▶ _Items_:
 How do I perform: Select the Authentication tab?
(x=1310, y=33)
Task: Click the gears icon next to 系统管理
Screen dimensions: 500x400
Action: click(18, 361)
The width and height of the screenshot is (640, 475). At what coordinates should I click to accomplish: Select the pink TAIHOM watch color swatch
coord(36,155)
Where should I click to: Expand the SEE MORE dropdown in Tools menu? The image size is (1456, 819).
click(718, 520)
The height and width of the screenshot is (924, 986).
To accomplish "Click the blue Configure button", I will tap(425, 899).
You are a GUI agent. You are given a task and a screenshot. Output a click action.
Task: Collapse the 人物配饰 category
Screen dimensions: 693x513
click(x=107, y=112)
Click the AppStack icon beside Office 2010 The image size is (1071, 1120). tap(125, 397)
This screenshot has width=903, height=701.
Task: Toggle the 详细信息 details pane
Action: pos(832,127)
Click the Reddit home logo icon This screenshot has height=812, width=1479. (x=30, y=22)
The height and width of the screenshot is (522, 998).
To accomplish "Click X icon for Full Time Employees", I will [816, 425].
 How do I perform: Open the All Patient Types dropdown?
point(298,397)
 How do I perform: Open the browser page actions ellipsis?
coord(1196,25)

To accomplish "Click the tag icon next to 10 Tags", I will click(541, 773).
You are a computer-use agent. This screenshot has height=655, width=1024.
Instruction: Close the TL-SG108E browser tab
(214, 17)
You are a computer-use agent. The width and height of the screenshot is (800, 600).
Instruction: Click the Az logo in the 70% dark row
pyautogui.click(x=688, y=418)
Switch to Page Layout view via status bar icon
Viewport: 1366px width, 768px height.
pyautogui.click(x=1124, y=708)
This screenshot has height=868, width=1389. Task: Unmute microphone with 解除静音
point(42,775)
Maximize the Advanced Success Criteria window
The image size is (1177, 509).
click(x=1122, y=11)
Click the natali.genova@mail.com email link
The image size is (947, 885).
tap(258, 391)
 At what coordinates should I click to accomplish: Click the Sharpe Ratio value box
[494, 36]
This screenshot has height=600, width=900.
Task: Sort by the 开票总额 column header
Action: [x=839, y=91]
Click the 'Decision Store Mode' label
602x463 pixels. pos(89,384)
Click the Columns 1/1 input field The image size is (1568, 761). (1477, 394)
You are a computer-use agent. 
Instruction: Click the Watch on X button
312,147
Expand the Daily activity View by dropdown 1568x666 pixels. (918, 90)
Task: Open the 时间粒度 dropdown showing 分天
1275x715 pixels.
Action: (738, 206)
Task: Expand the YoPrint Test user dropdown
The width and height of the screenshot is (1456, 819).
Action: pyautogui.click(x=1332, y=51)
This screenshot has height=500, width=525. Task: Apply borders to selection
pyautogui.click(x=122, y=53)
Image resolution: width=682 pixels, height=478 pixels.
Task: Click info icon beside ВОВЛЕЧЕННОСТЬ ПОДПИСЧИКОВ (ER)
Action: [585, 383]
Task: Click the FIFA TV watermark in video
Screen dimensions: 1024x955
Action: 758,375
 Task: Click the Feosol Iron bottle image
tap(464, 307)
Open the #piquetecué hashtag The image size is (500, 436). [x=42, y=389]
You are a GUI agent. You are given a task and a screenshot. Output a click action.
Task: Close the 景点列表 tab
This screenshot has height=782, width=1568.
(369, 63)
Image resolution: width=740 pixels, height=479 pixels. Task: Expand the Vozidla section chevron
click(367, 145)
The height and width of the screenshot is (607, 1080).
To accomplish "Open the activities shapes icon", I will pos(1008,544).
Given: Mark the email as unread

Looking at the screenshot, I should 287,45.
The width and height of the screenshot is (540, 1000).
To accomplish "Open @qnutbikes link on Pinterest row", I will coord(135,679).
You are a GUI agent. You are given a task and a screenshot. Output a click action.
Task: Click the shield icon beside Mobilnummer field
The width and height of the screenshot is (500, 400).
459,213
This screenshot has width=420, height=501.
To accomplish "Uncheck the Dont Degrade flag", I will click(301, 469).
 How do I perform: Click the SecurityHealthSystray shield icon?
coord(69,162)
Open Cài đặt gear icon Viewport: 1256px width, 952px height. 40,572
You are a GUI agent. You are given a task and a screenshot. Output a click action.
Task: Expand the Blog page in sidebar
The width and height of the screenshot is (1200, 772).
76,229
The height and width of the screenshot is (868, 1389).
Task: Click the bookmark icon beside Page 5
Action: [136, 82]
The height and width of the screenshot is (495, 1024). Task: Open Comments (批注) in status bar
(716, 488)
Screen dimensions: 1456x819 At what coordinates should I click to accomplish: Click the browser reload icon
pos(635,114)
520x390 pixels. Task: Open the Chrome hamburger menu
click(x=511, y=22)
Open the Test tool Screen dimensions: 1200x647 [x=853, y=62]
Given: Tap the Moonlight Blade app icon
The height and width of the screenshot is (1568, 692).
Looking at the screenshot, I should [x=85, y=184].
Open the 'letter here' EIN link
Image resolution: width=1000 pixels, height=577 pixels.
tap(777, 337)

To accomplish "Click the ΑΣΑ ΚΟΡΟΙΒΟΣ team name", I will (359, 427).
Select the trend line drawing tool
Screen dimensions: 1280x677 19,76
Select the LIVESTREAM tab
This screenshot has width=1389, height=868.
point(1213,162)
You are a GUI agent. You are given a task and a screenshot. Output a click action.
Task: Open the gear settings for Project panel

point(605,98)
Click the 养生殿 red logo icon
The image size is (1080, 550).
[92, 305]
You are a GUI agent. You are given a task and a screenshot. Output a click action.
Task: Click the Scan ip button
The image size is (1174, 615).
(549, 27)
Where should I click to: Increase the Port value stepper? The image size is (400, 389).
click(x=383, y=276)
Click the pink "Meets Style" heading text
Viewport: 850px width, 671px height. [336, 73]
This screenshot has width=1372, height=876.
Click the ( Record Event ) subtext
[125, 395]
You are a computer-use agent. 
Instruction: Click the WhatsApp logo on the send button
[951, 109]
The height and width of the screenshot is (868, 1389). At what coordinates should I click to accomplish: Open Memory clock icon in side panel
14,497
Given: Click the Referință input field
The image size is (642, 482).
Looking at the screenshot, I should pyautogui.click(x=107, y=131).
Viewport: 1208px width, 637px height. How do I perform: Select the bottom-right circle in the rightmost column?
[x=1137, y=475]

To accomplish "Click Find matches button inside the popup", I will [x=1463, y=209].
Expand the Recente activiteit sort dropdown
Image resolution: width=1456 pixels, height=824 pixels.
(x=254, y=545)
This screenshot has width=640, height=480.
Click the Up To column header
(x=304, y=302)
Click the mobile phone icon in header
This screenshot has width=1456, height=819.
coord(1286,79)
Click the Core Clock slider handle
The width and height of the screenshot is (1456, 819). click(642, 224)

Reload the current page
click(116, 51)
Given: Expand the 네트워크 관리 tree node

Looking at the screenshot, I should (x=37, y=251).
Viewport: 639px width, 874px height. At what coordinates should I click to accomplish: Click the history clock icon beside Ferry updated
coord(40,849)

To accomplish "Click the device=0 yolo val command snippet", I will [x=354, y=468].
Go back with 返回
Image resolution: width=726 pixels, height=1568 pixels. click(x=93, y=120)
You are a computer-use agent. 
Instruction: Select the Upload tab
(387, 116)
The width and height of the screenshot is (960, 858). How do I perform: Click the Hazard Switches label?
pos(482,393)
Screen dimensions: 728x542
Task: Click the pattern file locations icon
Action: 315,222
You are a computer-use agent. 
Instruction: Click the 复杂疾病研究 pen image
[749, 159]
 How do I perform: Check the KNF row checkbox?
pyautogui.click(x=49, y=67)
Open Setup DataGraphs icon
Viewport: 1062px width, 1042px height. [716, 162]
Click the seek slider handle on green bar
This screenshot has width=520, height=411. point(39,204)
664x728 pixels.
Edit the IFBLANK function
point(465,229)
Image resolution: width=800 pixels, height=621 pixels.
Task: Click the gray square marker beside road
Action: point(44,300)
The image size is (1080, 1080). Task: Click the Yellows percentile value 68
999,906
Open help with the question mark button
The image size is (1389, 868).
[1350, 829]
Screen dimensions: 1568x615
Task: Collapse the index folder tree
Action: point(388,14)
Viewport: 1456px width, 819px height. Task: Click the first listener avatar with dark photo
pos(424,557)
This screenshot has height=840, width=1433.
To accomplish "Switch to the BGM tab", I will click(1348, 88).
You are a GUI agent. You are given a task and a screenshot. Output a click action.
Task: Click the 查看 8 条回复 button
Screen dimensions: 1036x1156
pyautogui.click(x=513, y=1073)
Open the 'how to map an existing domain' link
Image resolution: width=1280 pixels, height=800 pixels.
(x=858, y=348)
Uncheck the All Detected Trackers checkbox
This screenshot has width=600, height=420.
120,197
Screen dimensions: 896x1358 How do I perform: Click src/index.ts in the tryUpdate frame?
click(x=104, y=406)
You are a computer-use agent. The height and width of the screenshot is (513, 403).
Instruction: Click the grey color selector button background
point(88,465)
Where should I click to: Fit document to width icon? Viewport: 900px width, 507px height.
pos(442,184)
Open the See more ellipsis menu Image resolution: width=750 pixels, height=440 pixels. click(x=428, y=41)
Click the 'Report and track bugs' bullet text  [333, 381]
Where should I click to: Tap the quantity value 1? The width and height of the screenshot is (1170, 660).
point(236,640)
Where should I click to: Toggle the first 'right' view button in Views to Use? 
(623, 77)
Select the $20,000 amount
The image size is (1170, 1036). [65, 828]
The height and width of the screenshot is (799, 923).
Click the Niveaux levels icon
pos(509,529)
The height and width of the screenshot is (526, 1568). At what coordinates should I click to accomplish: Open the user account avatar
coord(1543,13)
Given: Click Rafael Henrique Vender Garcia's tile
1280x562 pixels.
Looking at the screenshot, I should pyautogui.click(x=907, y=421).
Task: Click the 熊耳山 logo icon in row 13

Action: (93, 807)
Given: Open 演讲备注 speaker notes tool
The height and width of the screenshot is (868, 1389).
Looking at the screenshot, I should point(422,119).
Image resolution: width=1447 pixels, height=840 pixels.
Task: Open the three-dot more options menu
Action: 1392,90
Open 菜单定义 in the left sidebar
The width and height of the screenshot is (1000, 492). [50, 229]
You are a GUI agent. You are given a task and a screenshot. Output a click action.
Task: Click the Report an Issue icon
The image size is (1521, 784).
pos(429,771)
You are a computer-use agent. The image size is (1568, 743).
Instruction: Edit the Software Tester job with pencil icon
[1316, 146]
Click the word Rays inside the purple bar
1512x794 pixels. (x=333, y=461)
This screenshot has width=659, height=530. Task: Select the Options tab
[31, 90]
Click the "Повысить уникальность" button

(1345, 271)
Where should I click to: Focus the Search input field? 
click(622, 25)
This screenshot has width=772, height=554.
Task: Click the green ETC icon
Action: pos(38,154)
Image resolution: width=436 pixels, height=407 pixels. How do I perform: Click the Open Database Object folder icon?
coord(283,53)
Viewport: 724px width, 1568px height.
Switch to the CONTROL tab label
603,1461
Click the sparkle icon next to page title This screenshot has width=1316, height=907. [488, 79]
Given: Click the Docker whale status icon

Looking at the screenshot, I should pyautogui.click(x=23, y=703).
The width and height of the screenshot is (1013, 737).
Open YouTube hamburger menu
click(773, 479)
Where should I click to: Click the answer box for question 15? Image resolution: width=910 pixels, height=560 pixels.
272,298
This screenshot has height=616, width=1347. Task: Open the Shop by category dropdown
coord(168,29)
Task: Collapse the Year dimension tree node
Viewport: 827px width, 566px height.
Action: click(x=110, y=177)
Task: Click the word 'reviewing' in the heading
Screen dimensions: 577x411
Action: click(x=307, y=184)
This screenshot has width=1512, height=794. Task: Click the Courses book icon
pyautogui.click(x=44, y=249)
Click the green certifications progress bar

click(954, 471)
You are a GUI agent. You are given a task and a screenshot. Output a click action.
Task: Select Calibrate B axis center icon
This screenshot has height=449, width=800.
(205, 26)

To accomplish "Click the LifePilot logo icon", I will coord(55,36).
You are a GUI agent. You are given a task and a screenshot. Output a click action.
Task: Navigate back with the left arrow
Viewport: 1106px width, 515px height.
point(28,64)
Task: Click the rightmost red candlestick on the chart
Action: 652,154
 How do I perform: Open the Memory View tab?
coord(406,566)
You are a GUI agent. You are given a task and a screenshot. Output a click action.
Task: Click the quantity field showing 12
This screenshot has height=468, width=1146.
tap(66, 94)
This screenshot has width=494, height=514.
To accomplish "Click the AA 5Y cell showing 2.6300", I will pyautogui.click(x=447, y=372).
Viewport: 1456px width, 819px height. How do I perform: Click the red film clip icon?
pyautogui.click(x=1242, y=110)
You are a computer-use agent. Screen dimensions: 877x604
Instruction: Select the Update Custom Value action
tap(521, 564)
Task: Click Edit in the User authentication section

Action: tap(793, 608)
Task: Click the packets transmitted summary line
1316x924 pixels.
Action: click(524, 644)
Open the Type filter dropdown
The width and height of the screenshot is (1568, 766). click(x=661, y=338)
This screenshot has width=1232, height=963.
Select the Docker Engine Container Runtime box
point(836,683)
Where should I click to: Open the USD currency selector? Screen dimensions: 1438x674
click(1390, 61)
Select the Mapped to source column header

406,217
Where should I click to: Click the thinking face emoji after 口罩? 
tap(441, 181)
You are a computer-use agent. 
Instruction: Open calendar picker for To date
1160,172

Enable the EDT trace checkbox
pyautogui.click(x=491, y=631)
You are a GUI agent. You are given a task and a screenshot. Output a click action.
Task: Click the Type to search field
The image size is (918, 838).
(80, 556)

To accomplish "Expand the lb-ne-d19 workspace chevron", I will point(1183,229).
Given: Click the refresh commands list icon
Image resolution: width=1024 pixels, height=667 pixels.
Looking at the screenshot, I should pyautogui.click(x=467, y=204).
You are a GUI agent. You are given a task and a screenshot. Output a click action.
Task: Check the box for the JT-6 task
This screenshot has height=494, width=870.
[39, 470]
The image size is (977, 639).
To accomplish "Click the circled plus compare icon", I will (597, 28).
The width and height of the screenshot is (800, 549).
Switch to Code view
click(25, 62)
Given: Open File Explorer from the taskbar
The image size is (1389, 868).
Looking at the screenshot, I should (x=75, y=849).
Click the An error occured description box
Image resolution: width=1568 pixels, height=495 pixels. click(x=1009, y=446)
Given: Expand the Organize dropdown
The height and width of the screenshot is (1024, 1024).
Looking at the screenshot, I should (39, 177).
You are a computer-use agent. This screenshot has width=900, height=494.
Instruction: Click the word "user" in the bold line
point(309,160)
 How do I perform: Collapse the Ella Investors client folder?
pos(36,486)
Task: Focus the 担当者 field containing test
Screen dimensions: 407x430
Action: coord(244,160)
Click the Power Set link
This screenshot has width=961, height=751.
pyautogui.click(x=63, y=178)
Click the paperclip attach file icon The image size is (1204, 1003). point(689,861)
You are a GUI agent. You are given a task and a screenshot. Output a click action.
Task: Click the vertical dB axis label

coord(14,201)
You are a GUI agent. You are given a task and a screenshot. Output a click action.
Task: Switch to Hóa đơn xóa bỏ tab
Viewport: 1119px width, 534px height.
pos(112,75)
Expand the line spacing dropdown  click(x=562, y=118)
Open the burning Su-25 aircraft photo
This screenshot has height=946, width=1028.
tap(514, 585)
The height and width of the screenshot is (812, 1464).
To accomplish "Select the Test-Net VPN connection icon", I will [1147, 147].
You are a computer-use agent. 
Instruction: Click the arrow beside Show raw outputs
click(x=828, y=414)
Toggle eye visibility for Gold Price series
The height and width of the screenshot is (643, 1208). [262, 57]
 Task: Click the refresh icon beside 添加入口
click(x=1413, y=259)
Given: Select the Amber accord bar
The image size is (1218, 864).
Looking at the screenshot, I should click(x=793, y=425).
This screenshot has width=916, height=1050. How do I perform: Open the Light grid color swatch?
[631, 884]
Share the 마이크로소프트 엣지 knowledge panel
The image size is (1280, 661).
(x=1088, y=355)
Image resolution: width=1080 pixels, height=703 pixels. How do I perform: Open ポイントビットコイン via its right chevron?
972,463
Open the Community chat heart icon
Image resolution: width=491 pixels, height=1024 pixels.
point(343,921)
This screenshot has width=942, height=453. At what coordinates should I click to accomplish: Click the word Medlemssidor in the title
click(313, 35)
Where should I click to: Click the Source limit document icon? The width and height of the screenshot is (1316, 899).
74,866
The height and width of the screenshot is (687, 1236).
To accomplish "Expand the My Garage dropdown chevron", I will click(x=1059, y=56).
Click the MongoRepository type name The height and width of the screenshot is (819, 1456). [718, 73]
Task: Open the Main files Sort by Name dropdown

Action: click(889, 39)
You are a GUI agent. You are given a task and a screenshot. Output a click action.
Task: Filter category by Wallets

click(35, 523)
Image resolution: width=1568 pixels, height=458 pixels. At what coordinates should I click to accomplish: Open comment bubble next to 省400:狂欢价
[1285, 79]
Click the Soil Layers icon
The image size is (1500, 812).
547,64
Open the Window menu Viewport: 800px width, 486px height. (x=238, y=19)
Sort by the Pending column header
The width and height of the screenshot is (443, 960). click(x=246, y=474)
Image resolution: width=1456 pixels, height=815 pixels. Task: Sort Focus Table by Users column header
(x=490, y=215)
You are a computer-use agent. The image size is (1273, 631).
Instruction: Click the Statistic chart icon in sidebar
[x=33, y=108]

▶ _Given instruction_:
Format the data lines as a Markdown table with the columns "Row" and "Line", starting at the line containing "How do I perform: Collapse" and ending at the line containing "Click the paperclip", and leave out any blank lines. Number the rows in the "Row" column and put each line's text in the "Line" column.

▶ _Answer to the problem_:
| Row | Line |
|---|---|
| 1 |  How do I perform: Collapse the Ella Investors client folder? |
| 2 | pos(36,486) |
| 3 | Task: Focus the 担当者 field containing test |
| 4 | Screen dimensions: 407x430 |
| 5 | Action: coord(244,160) |
| 6 | Click the Power Set link |
| 7 | This screenshot has width=961, height=751. |
| 8 | pyautogui.click(x=63, y=178) |
| 9 | Click the paperclip attach file icon The image size is (1204, 1003). point(689,861) |